Saved data entries
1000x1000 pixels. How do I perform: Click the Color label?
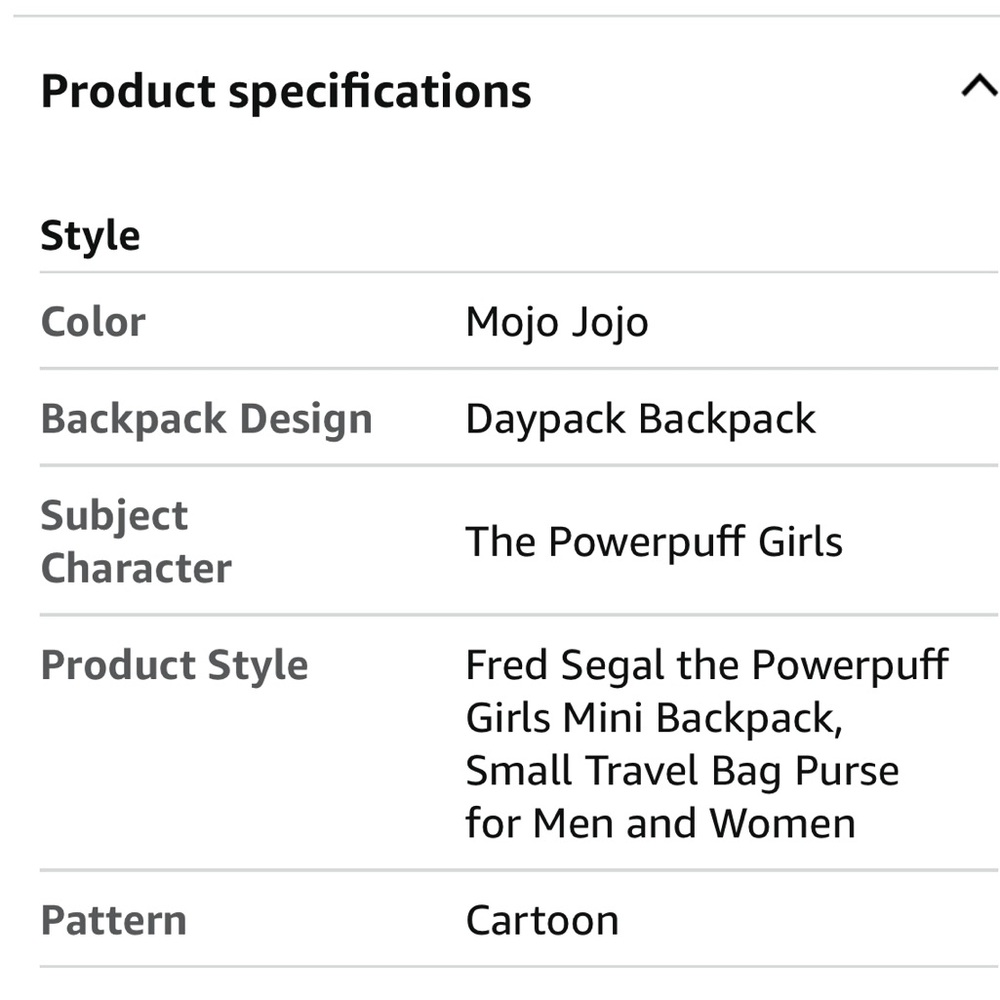click(93, 323)
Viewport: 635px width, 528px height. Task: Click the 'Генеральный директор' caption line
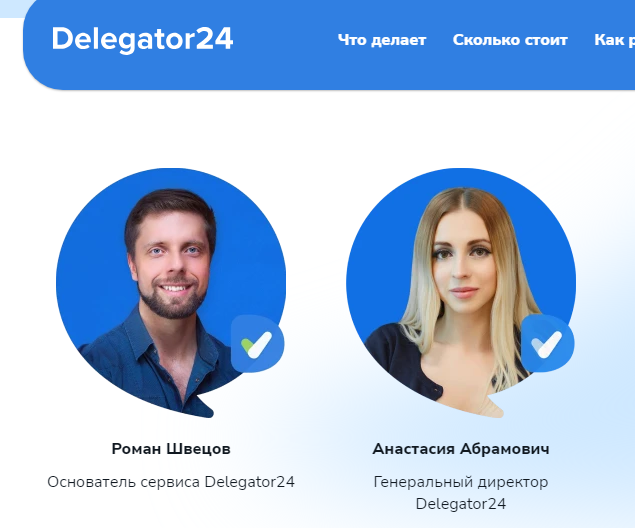(x=461, y=482)
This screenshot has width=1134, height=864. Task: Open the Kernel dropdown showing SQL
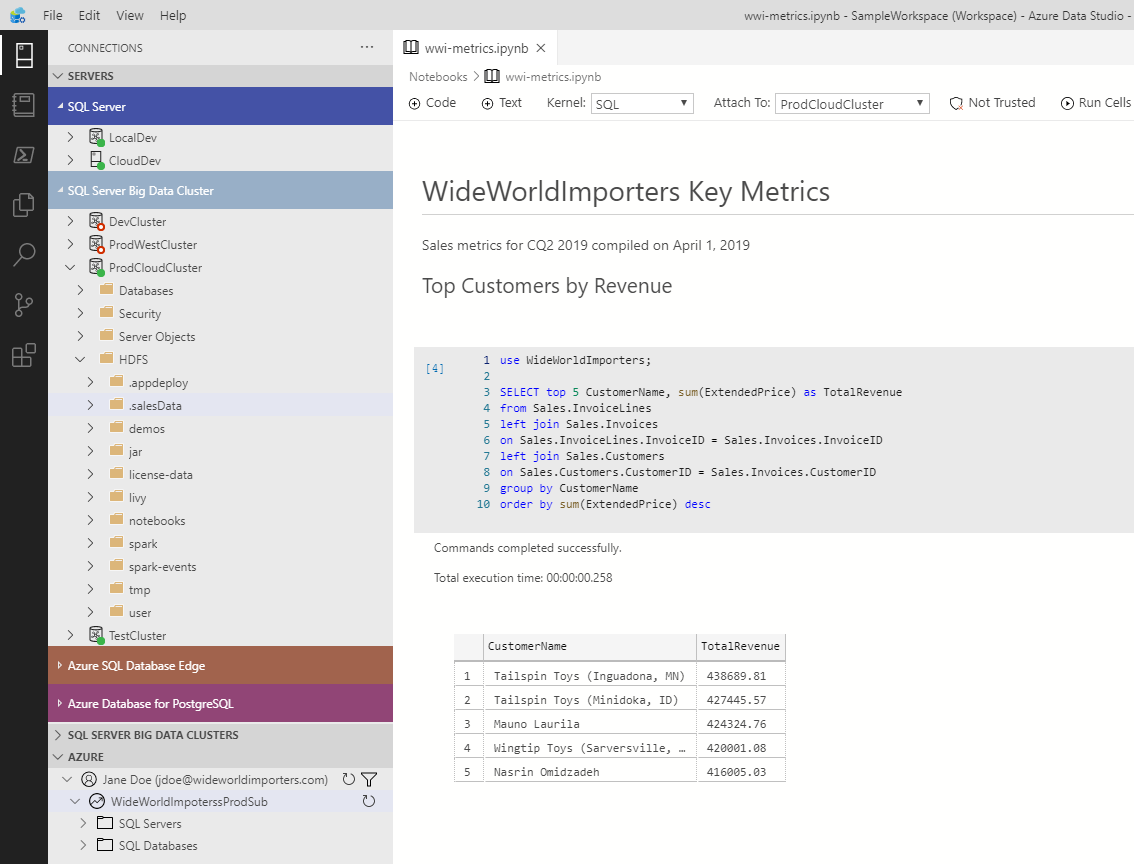pyautogui.click(x=641, y=102)
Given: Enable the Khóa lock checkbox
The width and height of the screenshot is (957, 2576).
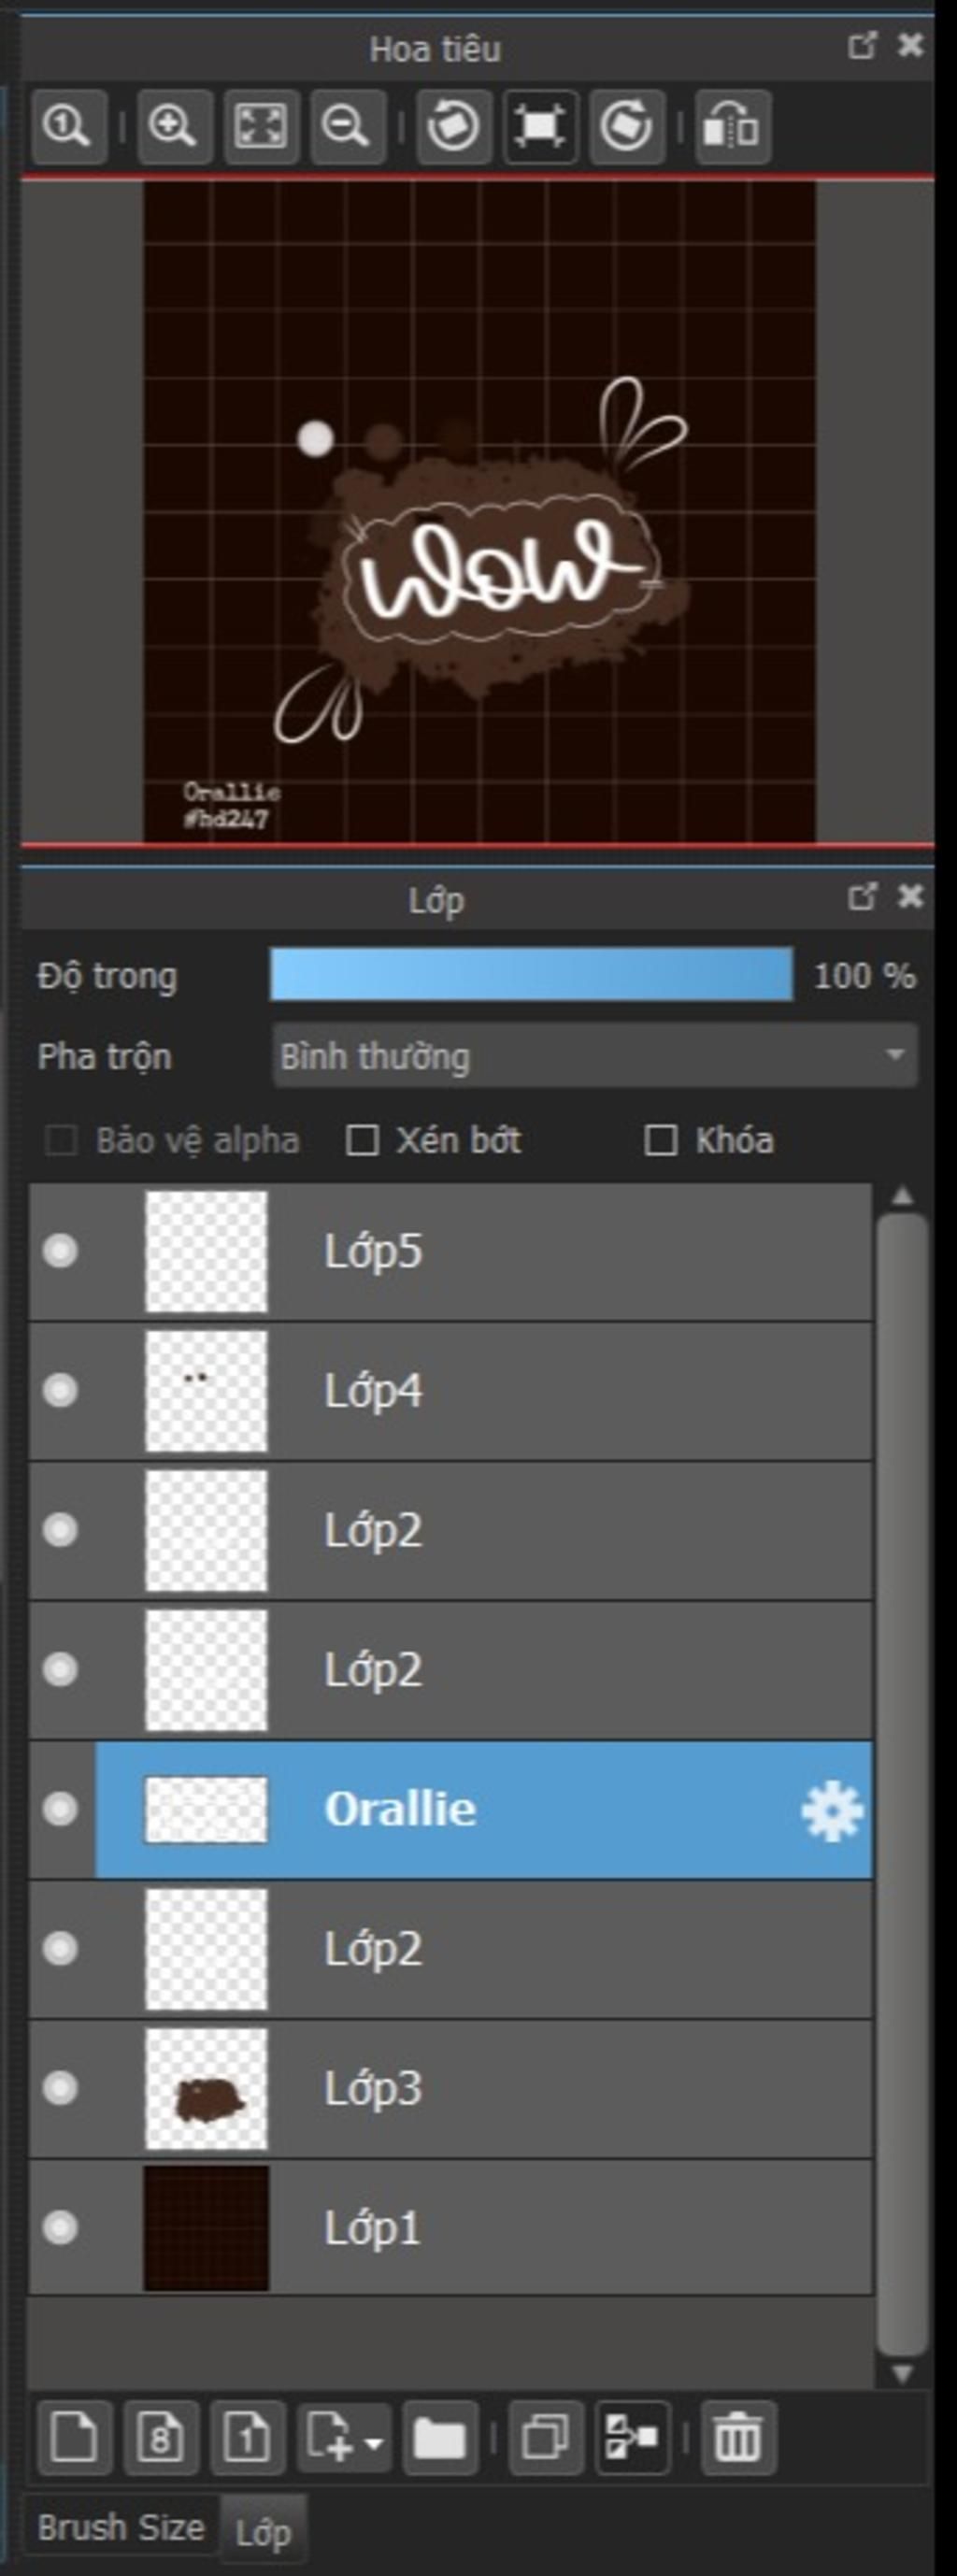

Task objective
Write out the data above in full and exactly, but not the pictures.

Written solution
1000x1000 pixels. How do I perform: Click the Color label?
click(93, 323)
Viewport: 635px width, 528px height. Task: Click the 'Генеральный директор' caption line
(x=461, y=482)
This screenshot has width=1134, height=864. Task: Open the Kernel dropdown showing SQL
pyautogui.click(x=641, y=102)
Given: Enable the Khóa lock checkbox
The width and height of the screenshot is (957, 2576).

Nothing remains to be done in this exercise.